Peraton CEO Stu SheaPeraton was quick to respond to the COVID-19 threat. “As a company,” Stu says, “we took deliberate measures to protect our employees. Long before it became widely addressed by other companies or many in government, we took dramatics steps. In late January, for example, we started modeling and evaluating the threat to our employees traveling around the world. We began to restrict travel worldwide and required employees who traveled to afflicted countries to self-quarantine upon their return home. It did not take long before we began to restrict domestic travel as well, weeks before the nation went into lockdown status. Despite potential risks to our business, our employees’ welfare was more important to me.”

But Peraton did not stop at limiting travel, Stu notes. “In February, I established our corporate-wide Business Continuity Team, comprised of leaders from each of our business sectors and functional areas. I charged them with staying ahead of the business curve by evaluating potential employee exposures, customer and contract guidance, facility security and safety, benchmarks, and the ability of our systems to seamlessly support extensive teleworking.”

He added, “I also instructed our teams to install as quickly as possible hand sanitizers at our operating sites, and we began repeated cleaning of common surfaces at our sites to try to stay ahead of the virus’ spread. We began to encourage and follow social distancing practices, and we launched a comprehensive intranet section that is updated nearly every day with new information, video messages and new resources for employees.”

On March 12, Peraton officially encouraged all employees to telework when not required to be physically present in an office or at a customer site. The shift was greatly facilitated by Peraton’s award-winning cloud-based IT infrastructure, which is built to securely operate on any device, at anytime, anywhere in the world, allowing employees to shift to working from home with minimal disruptions.

Even as we deal with adversity, we have an opportunity to evolve through these challenges to preserve and protect our workforce, our families, and our livelihoods.

As a company, encouraging Peraton’s employees to work from home has been simpler than dealing with all the business challenges Peraton must tackle as hundreds of customers enact differing responses and guidance. “Every day, multiple times a day,” Stu says, “our entire leadership team is engaged in active dialog, navigating our way through the unknown. We have tried to anticipate as much as we could. We have concentrated on using this time to make us smarter, more resilient, and more capable as an enterprise.”

As a part of a U.S. Critical Infrastructure sector, the Defense Industrial Base, Peraton’s work is classified by the federal government as being mission essential, which puts a burden on the company to continue operating at full capacity, but also ensures that contracts remain funded, the company can continue to support its customers’ missions, and that every one of Peraton’s approximately 3,500 employees can go through each work day knowing that their jobs are secure.

Despite the severe restrictions in the current environment, which have slowed or tripped up many companies, Peraton’s leaders have not lost sight of its future objectives even as the company comprehensively responds to present challenges.
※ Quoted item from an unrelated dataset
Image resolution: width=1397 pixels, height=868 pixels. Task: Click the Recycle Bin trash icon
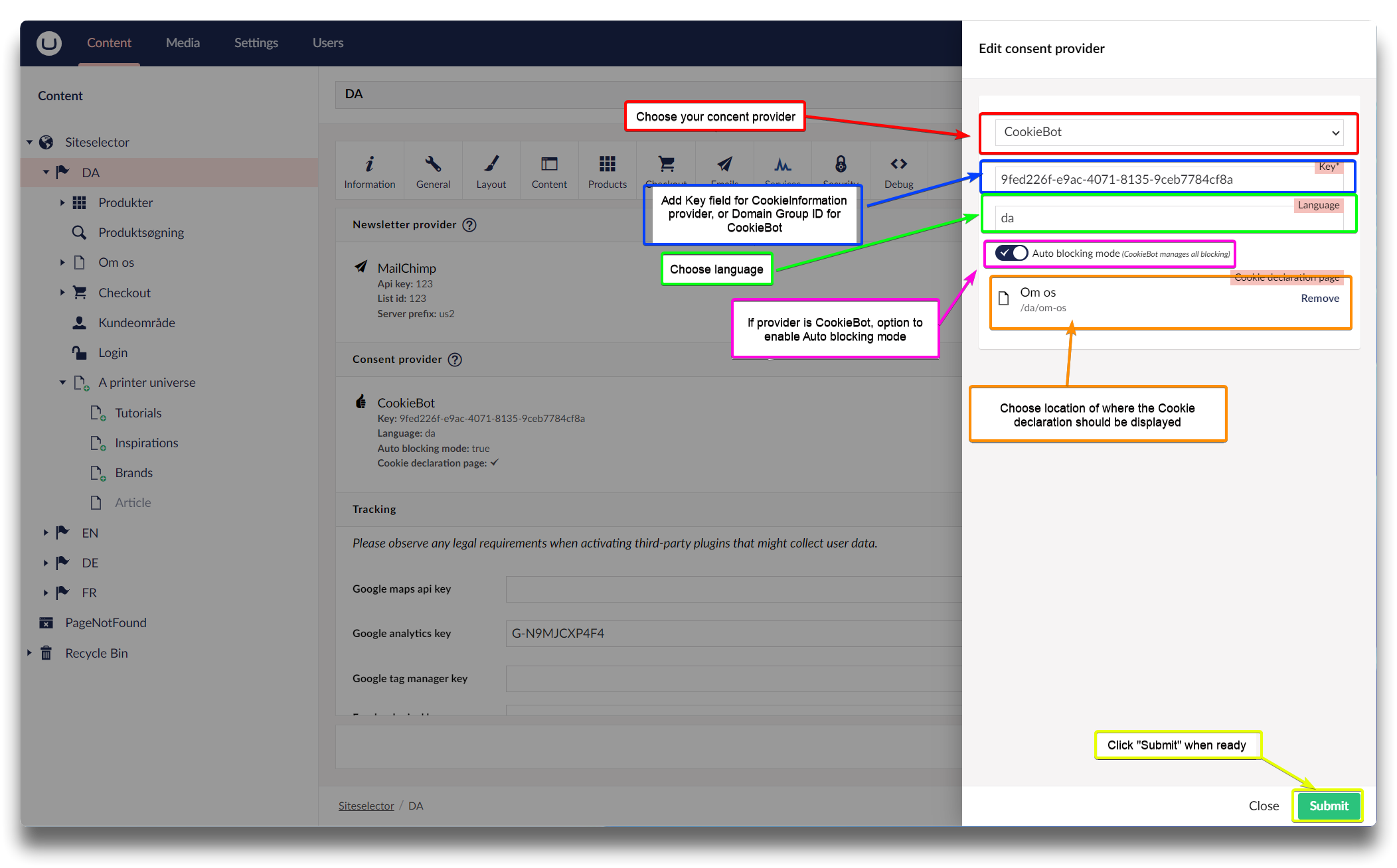[x=46, y=653]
“Peraton is faring well through the crisis,” says Stu. “As I look at the numbers and at our extensive business development pipeline, I see countless opportunities for us to grow as a company and increase our value as a trusted partner to a wide range of military and civil government agencies. We are not only pursuing new business opportunities; over the past few years, our line and program managers have worked diligently to expand our business organically through on-contract growth. Perhaps the best leading indicator of our promise and potential is the sheer number of new job requisitions that we have in the pipeline today. Peraton is open for business, and we are currently seeking to hire for hundreds of positions throughout the company.”

As the company methodically transitions back to a relative sense of normalcy in the coming months, Stu will call on every employee to play a role.

“We will need to muster the energy and passion to address the opportunities that come with those changes,” says Stu. “Even as we deal with adversity, we have an opportunity to evolve through these challenges to preserve and protect our workforce, our families, and our livelihoods. I am proud of how our team has responded to COVID-19, and I believe it bodes well for the short- and long-term future of the company.”